Building on Part 1, in this R post I perform data manipulation to prepare 2020-21 university financial data for analysis and visualisation in Part 3.

Introduction

This post builds on insights from the first post, where I imported and inspected Open finance data from the Higher Education Statistics Agency (HESA) website. We now have a good idea of what’s in the financial dataset in question, and how it’s organised (which, as noted, is markedly un-“tidy”).

In the final part of this exploration, I’ll analyse the “surplus/deficit for the year” of the top 5 Scottish universities in 2021 (according to Times Higher Education). The goal in this post is therefore to extract and prepare the relevant data for this analysis.

Data manipulation

I’ll start by importing the libraries again, and the dataset:

library(tidyverse) # import most of the packages needed
library(kableExtra) # for HTML tables
library(here) # to find absolute path to dataset

# import dataset, skipping first 12 rows
uniFinData <- read.csv(here("static/data/financial_statements.csv"), skip=12)

With the insights from the inspection, we have enough information start filtering for the data of interest.

First, it’s helpful to create a vector of the unique names of the top 5 universities. A rough-and-ready keyword search shows the information needed to identify the 5 universities:

uniFinData %>%
  filter(grepl("Aberdeen|Edinburgh|Glasgow|Strathclyde|Andrews", HE.Provider)) %>%
  distinct(UKPRN, HE.Provider)
##      UKPRN                          HE.Provider
## 1 10007783           The University of Aberdeen
## 2 10007772          Edinburgh Napier University
## 3 10007790          The University of Edinburgh
## 4 10007762        Glasgow Caledonian University
## 5 10002681                Glasgow School of Art
## 6 10007794            The University of Glasgow
## 7 10005337 Queen Margaret University, Edinburgh
## 8 10007803        The University of St. Andrews
## 9 10007805        The University of Strathclyde

As the full provider names are a little unwieldy, I’ll use the relevant UKPRN’s (UK Provider Reference Numbers) for the relevant universities for the purpose of filtering:

universities <- c(10007783, 10007790, 10007794, 10007803, 10007805)
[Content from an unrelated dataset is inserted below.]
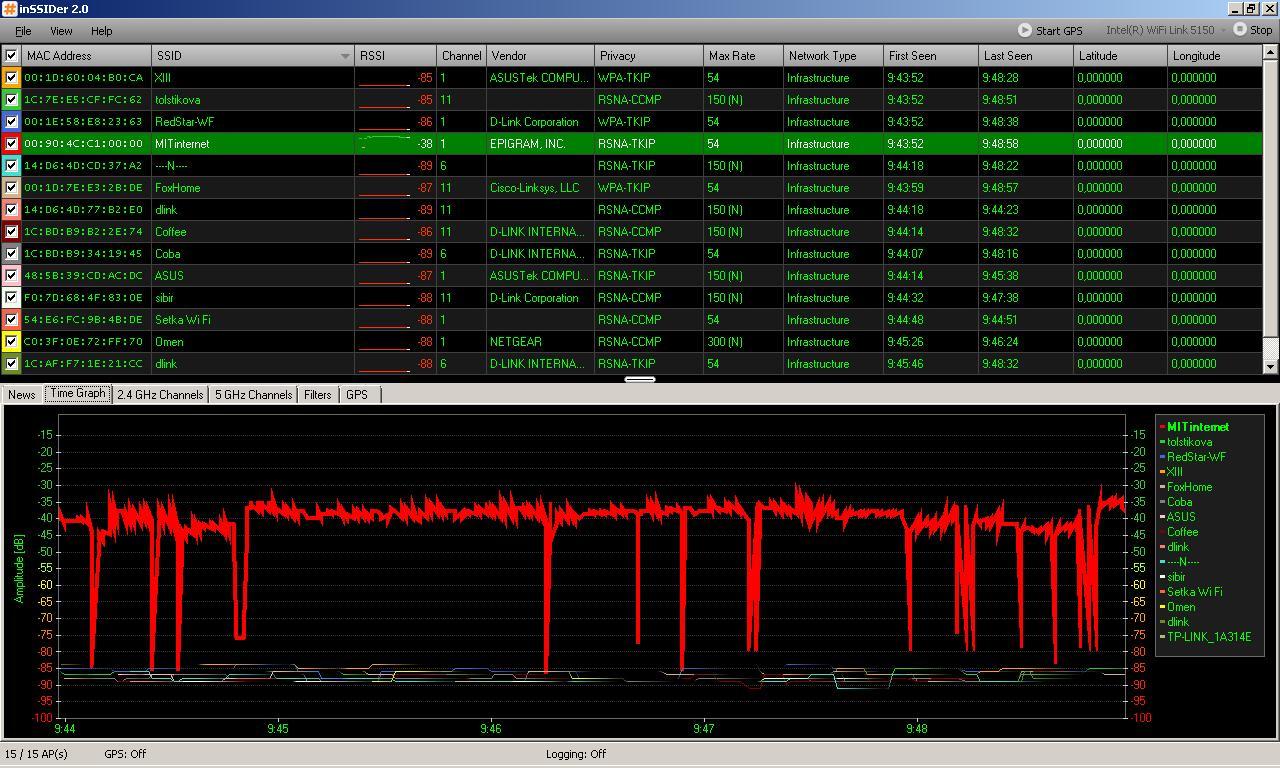Image resolution: width=1280 pixels, height=768 pixels.
Task: Sort by the Channel column header
Action: click(x=461, y=56)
The “surplus/deficit for the year” is calculated from the following broad categories: “Income”, “Expenditure”, “Gain/(loss) on disposal of tangible assets”, “Gain/(loss) on investment property”, “Gain/(loss) on investments”, “Share of operating surplus/(deficit) in associate(s)”, “Share of operating surplus/(deficit) in joint venture(s)”, and “Taxation”. This can be seen from the interactive HESA table here.1 These are all in the Category.marker column (as can be seen from the list of unique variables at the end of the first post).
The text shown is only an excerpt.